═════ Records for the task
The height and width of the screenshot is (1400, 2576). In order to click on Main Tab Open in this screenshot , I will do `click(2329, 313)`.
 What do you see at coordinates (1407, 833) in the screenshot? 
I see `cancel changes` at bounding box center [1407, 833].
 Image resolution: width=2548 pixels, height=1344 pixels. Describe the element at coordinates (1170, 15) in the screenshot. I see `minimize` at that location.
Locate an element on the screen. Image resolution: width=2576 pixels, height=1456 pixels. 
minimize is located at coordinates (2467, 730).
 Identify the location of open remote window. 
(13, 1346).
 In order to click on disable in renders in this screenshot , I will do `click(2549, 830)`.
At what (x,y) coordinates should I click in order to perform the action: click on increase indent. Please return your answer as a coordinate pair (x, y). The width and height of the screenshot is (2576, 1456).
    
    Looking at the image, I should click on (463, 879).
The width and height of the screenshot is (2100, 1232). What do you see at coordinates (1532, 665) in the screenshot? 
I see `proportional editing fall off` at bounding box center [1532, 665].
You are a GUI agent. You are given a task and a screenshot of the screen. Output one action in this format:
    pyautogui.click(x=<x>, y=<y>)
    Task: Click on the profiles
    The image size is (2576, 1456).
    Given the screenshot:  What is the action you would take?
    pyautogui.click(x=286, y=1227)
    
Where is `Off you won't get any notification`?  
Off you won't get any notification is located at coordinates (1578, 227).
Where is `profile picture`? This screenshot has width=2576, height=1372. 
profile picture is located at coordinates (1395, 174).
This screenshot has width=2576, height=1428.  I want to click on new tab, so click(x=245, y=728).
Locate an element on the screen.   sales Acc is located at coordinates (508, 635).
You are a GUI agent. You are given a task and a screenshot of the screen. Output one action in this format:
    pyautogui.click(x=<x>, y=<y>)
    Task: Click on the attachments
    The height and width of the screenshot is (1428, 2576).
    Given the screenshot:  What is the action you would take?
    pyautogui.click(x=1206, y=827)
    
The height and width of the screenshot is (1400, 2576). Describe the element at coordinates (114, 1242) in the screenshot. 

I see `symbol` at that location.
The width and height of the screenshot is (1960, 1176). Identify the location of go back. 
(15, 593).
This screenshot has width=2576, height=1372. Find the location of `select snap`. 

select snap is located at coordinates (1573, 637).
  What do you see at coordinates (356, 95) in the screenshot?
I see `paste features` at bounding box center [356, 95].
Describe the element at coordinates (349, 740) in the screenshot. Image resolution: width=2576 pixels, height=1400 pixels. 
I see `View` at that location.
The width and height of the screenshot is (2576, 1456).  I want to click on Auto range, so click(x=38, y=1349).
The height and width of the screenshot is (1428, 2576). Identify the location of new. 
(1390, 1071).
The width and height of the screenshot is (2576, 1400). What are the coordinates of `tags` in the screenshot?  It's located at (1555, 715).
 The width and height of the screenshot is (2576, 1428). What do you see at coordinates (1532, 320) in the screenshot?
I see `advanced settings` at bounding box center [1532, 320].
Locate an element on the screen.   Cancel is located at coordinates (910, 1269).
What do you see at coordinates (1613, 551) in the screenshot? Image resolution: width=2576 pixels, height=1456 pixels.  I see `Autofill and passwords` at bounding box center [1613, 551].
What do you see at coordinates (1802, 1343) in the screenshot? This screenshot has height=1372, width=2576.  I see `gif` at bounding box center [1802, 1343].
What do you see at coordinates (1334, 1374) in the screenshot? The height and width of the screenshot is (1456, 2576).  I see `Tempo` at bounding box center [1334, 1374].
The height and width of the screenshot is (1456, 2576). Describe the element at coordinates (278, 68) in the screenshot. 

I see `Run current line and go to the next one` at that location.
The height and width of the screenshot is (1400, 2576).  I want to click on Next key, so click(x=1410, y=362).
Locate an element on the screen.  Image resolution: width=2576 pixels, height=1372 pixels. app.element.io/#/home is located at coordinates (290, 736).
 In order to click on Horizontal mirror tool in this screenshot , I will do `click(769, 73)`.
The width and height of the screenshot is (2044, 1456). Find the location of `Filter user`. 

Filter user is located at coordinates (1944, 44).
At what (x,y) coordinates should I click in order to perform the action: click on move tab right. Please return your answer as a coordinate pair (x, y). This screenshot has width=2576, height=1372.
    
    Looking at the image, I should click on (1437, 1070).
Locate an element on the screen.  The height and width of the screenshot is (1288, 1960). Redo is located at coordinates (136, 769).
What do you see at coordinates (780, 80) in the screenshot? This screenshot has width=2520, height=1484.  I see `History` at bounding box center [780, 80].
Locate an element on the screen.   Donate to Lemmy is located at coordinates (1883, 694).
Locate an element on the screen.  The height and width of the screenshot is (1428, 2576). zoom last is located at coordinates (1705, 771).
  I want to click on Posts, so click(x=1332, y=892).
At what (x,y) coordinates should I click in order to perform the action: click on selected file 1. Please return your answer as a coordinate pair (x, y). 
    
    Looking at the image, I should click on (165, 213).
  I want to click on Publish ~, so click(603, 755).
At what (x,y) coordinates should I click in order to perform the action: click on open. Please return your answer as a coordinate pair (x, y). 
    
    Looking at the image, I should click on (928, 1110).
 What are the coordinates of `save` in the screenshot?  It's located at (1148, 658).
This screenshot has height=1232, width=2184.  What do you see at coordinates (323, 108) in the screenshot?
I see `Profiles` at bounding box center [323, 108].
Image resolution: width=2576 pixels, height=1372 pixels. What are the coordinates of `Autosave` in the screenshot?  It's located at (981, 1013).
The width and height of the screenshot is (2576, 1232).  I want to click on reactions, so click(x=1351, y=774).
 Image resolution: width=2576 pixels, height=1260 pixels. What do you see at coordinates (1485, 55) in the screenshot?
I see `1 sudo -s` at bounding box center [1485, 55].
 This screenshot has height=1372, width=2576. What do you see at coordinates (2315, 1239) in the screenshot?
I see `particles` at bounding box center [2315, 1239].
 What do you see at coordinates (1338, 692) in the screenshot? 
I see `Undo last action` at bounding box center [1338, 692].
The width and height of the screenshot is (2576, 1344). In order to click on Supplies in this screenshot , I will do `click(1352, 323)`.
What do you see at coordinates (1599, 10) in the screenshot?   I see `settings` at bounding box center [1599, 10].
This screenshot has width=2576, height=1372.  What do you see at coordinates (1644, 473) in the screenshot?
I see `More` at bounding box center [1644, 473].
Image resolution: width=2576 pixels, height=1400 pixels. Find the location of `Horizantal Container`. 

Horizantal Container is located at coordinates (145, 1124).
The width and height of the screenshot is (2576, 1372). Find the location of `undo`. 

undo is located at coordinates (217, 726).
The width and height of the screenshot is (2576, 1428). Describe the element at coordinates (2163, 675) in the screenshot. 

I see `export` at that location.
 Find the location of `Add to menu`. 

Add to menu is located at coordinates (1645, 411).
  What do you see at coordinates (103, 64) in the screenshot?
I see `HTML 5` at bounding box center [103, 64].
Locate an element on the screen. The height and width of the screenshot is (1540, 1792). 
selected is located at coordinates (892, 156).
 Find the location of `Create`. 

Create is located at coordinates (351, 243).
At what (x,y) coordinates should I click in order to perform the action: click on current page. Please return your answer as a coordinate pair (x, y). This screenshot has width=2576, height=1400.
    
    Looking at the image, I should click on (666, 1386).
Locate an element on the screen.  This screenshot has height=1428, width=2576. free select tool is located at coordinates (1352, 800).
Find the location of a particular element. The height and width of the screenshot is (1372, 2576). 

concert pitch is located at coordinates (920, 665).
══════════
Objective =
Gather every line of the records that contains the string "tool", and copy each such line in full.

Answer to the problem =
 In order to click on Horizontal mirror tool in this screenshot , I will do `click(769, 73)`.
Locate an element on the screen.  This screenshot has height=1428, width=2576. free select tool is located at coordinates (1352, 800).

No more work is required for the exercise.